▶ [Document excerpt]
Our Predatory Human Ways


In today’s Sacramento Bee, my colleague Jennifer Fearing wrote a column questioning the outdated policies governing predator management that have dominated for too long. The public is fed up with unsporting and inhumane practices, as evidenced by the ban on hound hunting that passed in the California legislature last year. Within the last year, the Sacramento Bee itself has run a series of exposés on the ruthless predator-killing practices of the U.S. Department of Agriculture, which spends millions of tax dollars to create little more than a grisly body count.

But it’s not just California that needs to step up. It’s all of the states that are allowing and encouraging the slaughter of wolves, mountain lions, black bears, coyotes, foxes, and other predators. Conservation biology reminds us of the important role they play in ecosystems by controlling populations of deer, elk, rabbits, rodents and others. Their effects are felt up and down the entire chain of life in their habitats.

Right now, we are working with Michigan citizens to qualify a ballot measure to block trophy hunting and trapping of wolves. In Maine, there is a growing movement to put a stop to reckless bear hunting and trapping practices. And with the federal government on the verge of budget cuts associated with the sequester, many people are saying the time is past due to trim the predator-killing ways of the USDA.

I hope you’ll join our efforts to stand up for apex predators, and combat the prejudice and persecution of so many magnificent species who deserve so much better than we give them.

▶ [What you will do] Can you sum up this piece on predator management in two sentences? You won't need the records for this.

▶ [Record excerpts]
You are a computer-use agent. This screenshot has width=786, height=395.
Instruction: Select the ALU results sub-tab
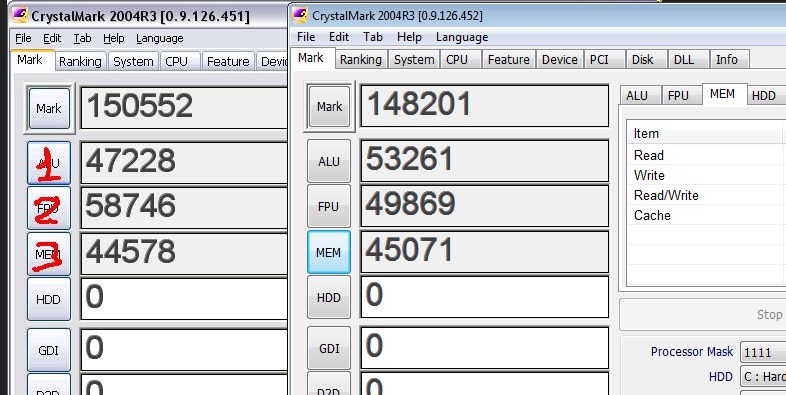(x=637, y=95)
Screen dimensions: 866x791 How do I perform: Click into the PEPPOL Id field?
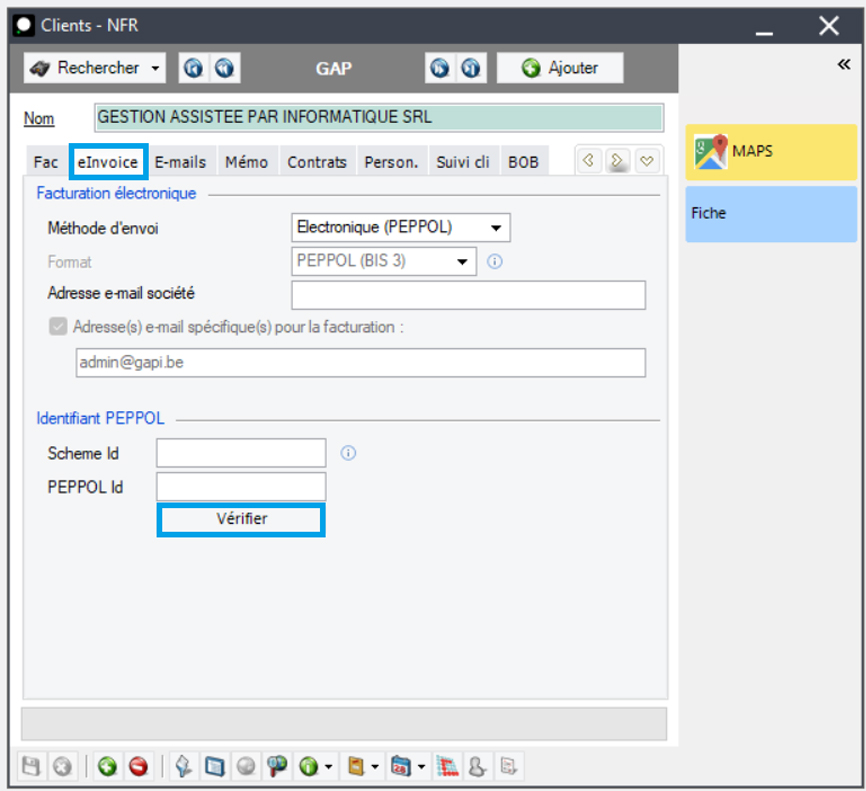pyautogui.click(x=241, y=487)
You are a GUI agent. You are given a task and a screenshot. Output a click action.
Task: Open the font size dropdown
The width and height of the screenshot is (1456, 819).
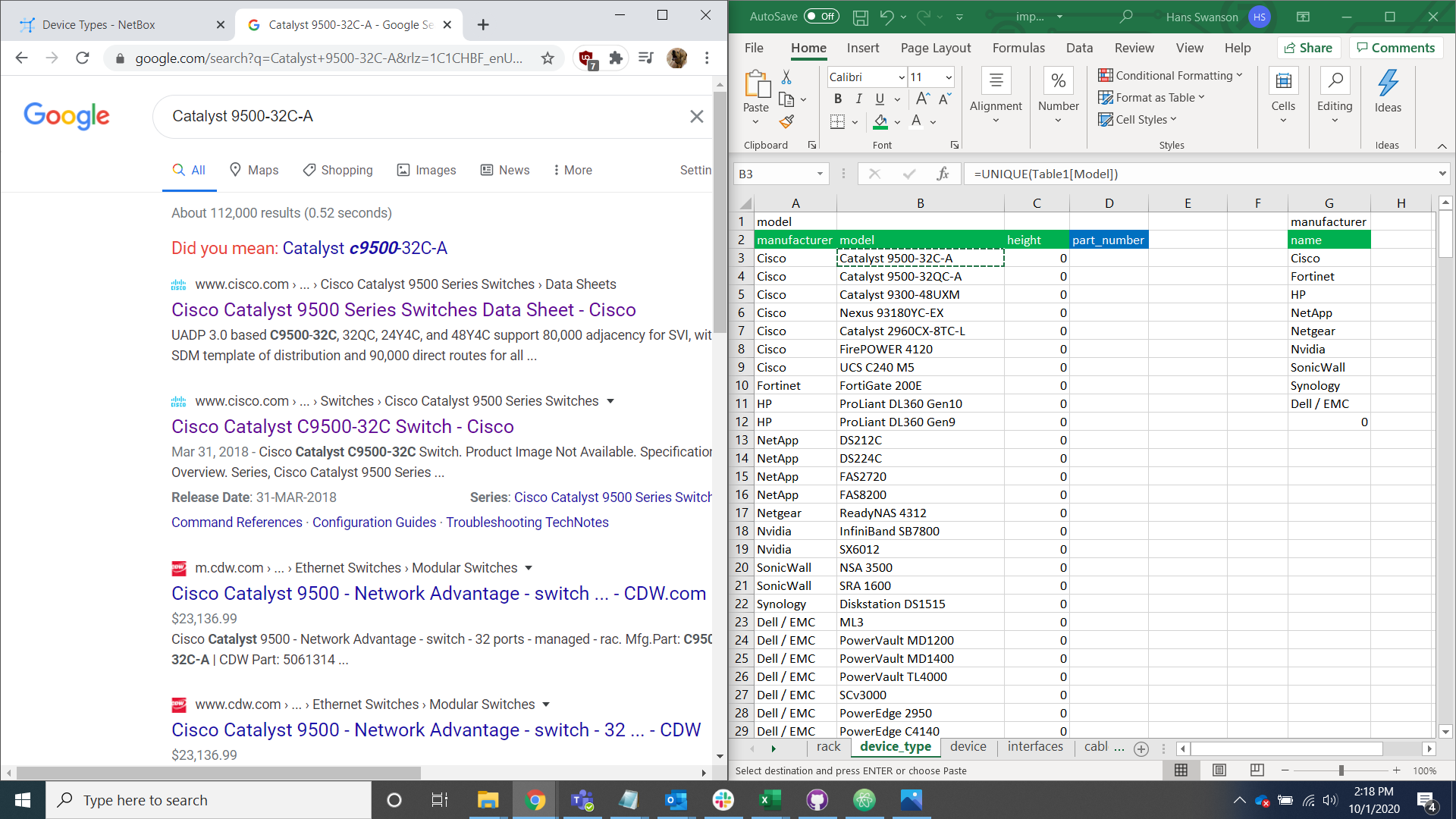click(948, 77)
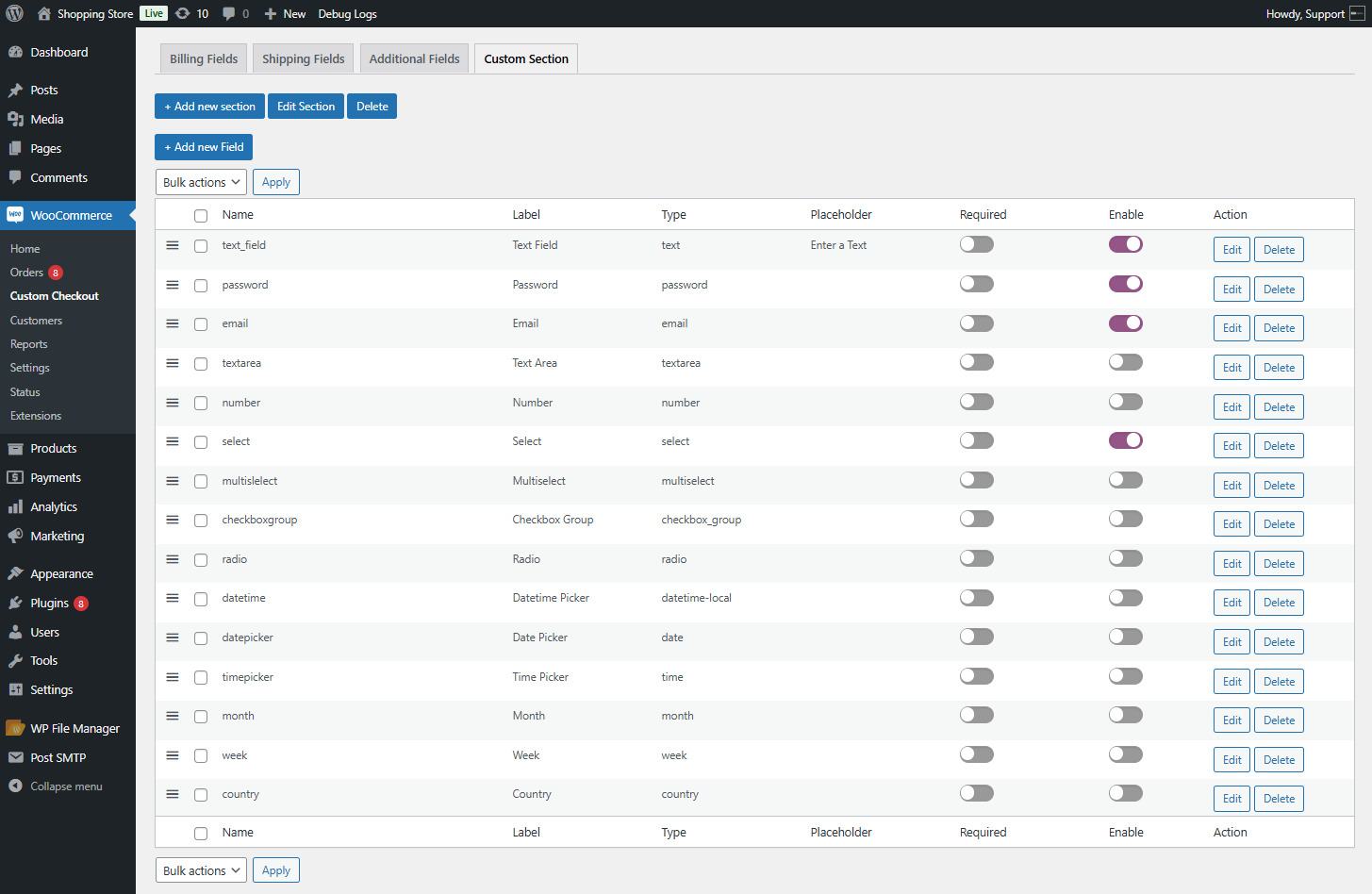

▶ [Task result] The piece argues that outdated predator management policies are unsporting and inhumane, noting California's hound hunting ban and the Sacramento Bee's exposés on the U.S. Department of Agriculture's costly predator killing. It calls on all states to stop the slaughter of predators that control populations of deer, elk, rabbits, and rodents, and it points to efforts in Michigan and Maine and calls for cutting the USDA's predator-killing programs.